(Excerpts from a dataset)
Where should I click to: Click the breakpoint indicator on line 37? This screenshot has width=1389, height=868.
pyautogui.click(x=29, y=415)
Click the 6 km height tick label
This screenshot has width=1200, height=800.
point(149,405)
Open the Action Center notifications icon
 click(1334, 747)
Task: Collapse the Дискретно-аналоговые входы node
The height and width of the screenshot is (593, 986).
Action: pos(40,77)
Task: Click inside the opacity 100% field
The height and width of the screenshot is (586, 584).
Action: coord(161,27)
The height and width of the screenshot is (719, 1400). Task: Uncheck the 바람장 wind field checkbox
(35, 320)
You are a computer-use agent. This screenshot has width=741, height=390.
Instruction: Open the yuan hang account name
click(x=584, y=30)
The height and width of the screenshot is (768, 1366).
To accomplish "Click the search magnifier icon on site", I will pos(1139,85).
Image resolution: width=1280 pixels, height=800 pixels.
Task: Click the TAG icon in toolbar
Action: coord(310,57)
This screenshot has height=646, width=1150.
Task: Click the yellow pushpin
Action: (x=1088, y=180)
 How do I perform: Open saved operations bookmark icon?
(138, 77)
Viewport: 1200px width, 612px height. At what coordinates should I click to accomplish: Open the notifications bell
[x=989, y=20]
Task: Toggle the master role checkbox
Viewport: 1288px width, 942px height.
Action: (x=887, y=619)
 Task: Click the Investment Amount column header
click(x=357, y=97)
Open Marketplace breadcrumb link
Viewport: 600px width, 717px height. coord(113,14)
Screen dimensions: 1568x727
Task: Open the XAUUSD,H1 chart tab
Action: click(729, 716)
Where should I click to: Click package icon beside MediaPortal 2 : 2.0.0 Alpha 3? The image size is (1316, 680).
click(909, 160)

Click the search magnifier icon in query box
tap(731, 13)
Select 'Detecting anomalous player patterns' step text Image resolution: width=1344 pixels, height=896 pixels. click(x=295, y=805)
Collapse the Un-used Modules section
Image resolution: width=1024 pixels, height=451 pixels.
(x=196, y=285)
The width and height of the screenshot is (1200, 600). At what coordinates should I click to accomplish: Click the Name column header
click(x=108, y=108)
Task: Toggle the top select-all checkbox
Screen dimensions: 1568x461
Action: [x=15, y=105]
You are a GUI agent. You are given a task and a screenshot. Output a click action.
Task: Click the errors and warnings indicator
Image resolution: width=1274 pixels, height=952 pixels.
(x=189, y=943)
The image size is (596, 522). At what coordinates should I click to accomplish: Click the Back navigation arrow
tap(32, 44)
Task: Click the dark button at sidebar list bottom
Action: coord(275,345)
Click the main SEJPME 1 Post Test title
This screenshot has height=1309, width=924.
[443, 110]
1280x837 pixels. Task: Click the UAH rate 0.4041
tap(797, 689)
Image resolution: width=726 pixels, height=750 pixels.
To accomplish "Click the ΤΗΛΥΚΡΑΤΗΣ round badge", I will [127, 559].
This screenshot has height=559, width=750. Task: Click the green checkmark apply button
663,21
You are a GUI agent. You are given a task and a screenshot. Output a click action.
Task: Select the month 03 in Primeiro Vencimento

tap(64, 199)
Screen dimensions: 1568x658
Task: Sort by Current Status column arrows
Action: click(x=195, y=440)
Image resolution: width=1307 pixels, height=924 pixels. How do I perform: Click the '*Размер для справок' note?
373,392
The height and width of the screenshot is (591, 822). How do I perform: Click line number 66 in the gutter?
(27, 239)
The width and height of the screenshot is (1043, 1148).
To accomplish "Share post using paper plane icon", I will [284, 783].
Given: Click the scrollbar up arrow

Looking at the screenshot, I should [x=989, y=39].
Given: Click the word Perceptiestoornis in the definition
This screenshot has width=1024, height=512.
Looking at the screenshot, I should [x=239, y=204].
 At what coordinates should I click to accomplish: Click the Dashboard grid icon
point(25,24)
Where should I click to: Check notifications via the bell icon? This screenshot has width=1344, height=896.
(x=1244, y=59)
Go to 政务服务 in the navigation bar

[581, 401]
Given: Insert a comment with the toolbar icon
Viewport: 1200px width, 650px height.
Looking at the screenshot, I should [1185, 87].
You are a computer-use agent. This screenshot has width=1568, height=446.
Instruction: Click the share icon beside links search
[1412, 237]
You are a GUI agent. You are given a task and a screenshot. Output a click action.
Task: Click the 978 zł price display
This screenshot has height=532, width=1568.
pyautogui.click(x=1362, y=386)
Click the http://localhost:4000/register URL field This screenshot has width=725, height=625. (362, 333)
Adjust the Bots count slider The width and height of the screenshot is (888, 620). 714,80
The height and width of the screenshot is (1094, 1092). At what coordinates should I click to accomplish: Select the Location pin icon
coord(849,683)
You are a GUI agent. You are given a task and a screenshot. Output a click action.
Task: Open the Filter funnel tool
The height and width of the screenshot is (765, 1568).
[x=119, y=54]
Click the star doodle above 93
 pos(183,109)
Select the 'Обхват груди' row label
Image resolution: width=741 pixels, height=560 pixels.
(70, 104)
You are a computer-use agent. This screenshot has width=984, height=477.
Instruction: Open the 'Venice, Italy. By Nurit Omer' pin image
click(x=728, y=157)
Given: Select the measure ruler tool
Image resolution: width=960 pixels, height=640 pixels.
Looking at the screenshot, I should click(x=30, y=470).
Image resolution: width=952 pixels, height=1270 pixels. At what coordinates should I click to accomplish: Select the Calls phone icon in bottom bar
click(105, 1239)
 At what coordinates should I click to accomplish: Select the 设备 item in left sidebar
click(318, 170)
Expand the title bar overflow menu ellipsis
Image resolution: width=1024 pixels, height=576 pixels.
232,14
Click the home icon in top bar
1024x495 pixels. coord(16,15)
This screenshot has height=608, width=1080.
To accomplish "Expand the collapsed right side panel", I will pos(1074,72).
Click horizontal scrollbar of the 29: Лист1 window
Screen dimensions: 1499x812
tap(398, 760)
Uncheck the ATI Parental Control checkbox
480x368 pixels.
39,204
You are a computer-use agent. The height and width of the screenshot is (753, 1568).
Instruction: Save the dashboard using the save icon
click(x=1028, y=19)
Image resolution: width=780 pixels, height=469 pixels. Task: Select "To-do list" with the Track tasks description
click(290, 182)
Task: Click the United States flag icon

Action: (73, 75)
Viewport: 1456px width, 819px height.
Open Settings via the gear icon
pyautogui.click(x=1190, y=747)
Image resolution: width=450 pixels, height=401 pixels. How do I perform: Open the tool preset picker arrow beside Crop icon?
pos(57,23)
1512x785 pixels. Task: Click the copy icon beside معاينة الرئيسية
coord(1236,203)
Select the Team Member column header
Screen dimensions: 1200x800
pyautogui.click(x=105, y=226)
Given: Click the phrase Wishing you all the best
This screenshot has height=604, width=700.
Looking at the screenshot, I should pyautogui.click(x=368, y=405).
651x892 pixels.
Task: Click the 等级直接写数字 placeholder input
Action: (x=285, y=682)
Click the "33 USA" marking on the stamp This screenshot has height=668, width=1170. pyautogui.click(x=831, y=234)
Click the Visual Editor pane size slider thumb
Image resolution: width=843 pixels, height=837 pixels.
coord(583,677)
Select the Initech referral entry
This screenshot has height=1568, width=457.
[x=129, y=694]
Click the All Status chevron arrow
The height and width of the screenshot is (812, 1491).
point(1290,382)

Exercise directions:
Each record is to be repeated word for word, with none skipped.

Solution to this task:
Where should I click to: Click the breakpoint indicator on line 37? This screenshot has width=1389, height=868.
pyautogui.click(x=29, y=415)
Click the 6 km height tick label
This screenshot has width=1200, height=800.
point(149,405)
Open the Action Center notifications icon
 click(1334, 747)
Task: Collapse the Дискретно-аналоговые входы node
The height and width of the screenshot is (593, 986).
Action: pos(40,77)
Task: Click inside the opacity 100% field
The height and width of the screenshot is (586, 584).
Action: coord(161,27)
The height and width of the screenshot is (719, 1400). Task: Uncheck the 바람장 wind field checkbox
(35, 320)
You are a computer-use agent. This screenshot has width=741, height=390.
Instruction: Open the yuan hang account name
click(x=584, y=30)
The height and width of the screenshot is (768, 1366).
To accomplish "Click the search magnifier icon on site", I will pos(1139,85).
Image resolution: width=1280 pixels, height=800 pixels.
Task: Click the TAG icon in toolbar
Action: coord(310,57)
This screenshot has height=646, width=1150.
Task: Click the yellow pushpin
Action: (x=1088, y=180)
 How do I perform: Open saved operations bookmark icon?
(138, 77)
Viewport: 1200px width, 612px height. At what coordinates should I click to accomplish: Open the notifications bell
[x=989, y=20]
Task: Toggle the master role checkbox
Viewport: 1288px width, 942px height.
Action: (x=887, y=619)
 Task: Click the Investment Amount column header
click(x=357, y=97)
Open Marketplace breadcrumb link
Viewport: 600px width, 717px height. coord(113,14)
Screen dimensions: 1568x727
Task: Open the XAUUSD,H1 chart tab
Action: click(729, 716)
Where should I click to: Click package icon beside MediaPortal 2 : 2.0.0 Alpha 3? The image size is (1316, 680).
click(909, 160)

Click the search magnifier icon in query box
tap(731, 13)
Select 'Detecting anomalous player patterns' step text Image resolution: width=1344 pixels, height=896 pixels. click(x=295, y=805)
Collapse the Un-used Modules section
Image resolution: width=1024 pixels, height=451 pixels.
(x=196, y=285)
The width and height of the screenshot is (1200, 600). At what coordinates should I click to accomplish: Click the Name column header
click(x=108, y=108)
Task: Toggle the top select-all checkbox
Screen dimensions: 1568x461
Action: [x=15, y=105]
You are a GUI agent. You are given a task and a screenshot. Output a click action.
Task: Click the errors and warnings indicator
Image resolution: width=1274 pixels, height=952 pixels.
(x=189, y=943)
The image size is (596, 522). At what coordinates should I click to accomplish: Click the Back navigation arrow
tap(32, 44)
Task: Click the dark button at sidebar list bottom
Action: coord(275,345)
Click the main SEJPME 1 Post Test title
This screenshot has height=1309, width=924.
[443, 110]
1280x837 pixels. Task: Click the UAH rate 0.4041
tap(797, 689)
Image resolution: width=726 pixels, height=750 pixels.
To accomplish "Click the ΤΗΛΥΚΡΑΤΗΣ round badge", I will [127, 559].
This screenshot has height=559, width=750. Task: Click the green checkmark apply button
663,21
You are a GUI agent. You are given a task and a screenshot. Output a click action.
Task: Select the month 03 in Primeiro Vencimento

tap(64, 199)
Screen dimensions: 1568x658
Task: Sort by Current Status column arrows
Action: click(x=195, y=440)
Image resolution: width=1307 pixels, height=924 pixels. How do I perform: Click the '*Размер для справок' note?
373,392
The height and width of the screenshot is (591, 822). How do I perform: Click line number 66 in the gutter?
(27, 239)
The width and height of the screenshot is (1043, 1148).
To accomplish "Share post using paper plane icon", I will [284, 783].
Given: Click the scrollbar up arrow

Looking at the screenshot, I should [x=989, y=39].
Given: Click the word Perceptiestoornis in the definition
This screenshot has width=1024, height=512.
Looking at the screenshot, I should [x=239, y=204].
 At what coordinates should I click to accomplish: Click the Dashboard grid icon
point(25,24)
Where should I click to: Check notifications via the bell icon? This screenshot has width=1344, height=896.
(x=1244, y=59)
Go to 政务服务 in the navigation bar

[581, 401]
Given: Insert a comment with the toolbar icon
Viewport: 1200px width, 650px height.
Looking at the screenshot, I should [1185, 87].
You are a computer-use agent. This screenshot has width=1568, height=446.
Instruction: Click the share icon beside links search
[1412, 237]
You are a GUI agent. You are given a task and a screenshot. Output a click action.
Task: Click the 978 zł price display
This screenshot has height=532, width=1568.
pyautogui.click(x=1362, y=386)
Click the http://localhost:4000/register URL field This screenshot has width=725, height=625. (362, 333)
Adjust the Bots count slider The width and height of the screenshot is (888, 620). 714,80
The height and width of the screenshot is (1094, 1092). At what coordinates should I click to accomplish: Select the Location pin icon
coord(849,683)
You are a GUI agent. You are given a task and a screenshot. Output a click action.
Task: Open the Filter funnel tool
The height and width of the screenshot is (765, 1568).
[x=119, y=54]
Click the star doodle above 93
 pos(183,109)
Select the 'Обхват груди' row label
Image resolution: width=741 pixels, height=560 pixels.
(70, 104)
You are a computer-use agent. This screenshot has width=984, height=477.
Instruction: Open the 'Venice, Italy. By Nurit Omer' pin image
click(x=728, y=157)
Given: Select the measure ruler tool
Image resolution: width=960 pixels, height=640 pixels.
Looking at the screenshot, I should click(x=30, y=470).
Image resolution: width=952 pixels, height=1270 pixels. At what coordinates should I click to accomplish: Select the Calls phone icon in bottom bar
click(105, 1239)
 At what coordinates should I click to accomplish: Select the 设备 item in left sidebar
click(318, 170)
Expand the title bar overflow menu ellipsis
Image resolution: width=1024 pixels, height=576 pixels.
232,14
Click the home icon in top bar
1024x495 pixels. coord(16,15)
This screenshot has height=608, width=1080.
To accomplish "Expand the collapsed right side panel", I will pos(1074,72).
Click horizontal scrollbar of the 29: Лист1 window
Screen dimensions: 1499x812
tap(398, 760)
Uncheck the ATI Parental Control checkbox
480x368 pixels.
39,204
You are a computer-use agent. The height and width of the screenshot is (753, 1568).
Instruction: Save the dashboard using the save icon
click(x=1028, y=19)
Image resolution: width=780 pixels, height=469 pixels. Task: Select "To-do list" with the Track tasks description
click(290, 182)
Task: Click the United States flag icon

Action: (73, 75)
Viewport: 1456px width, 819px height.
Open Settings via the gear icon
pyautogui.click(x=1190, y=747)
Image resolution: width=450 pixels, height=401 pixels. How do I perform: Open the tool preset picker arrow beside Crop icon?
pos(57,23)
1512x785 pixels. Task: Click the copy icon beside معاينة الرئيسية
coord(1236,203)
Select the Team Member column header
Screen dimensions: 1200x800
pyautogui.click(x=105, y=226)
Given: Click the phrase Wishing you all the best
This screenshot has height=604, width=700.
Looking at the screenshot, I should pyautogui.click(x=368, y=405).
651x892 pixels.
Task: Click the 等级直接写数字 placeholder input
Action: (x=285, y=682)
Click the "33 USA" marking on the stamp This screenshot has height=668, width=1170. pyautogui.click(x=831, y=234)
Click the Visual Editor pane size slider thumb
Image resolution: width=843 pixels, height=837 pixels.
coord(583,677)
Select the Initech referral entry
This screenshot has height=1568, width=457.
[x=129, y=694]
Click the All Status chevron arrow
The height and width of the screenshot is (812, 1491).
point(1290,382)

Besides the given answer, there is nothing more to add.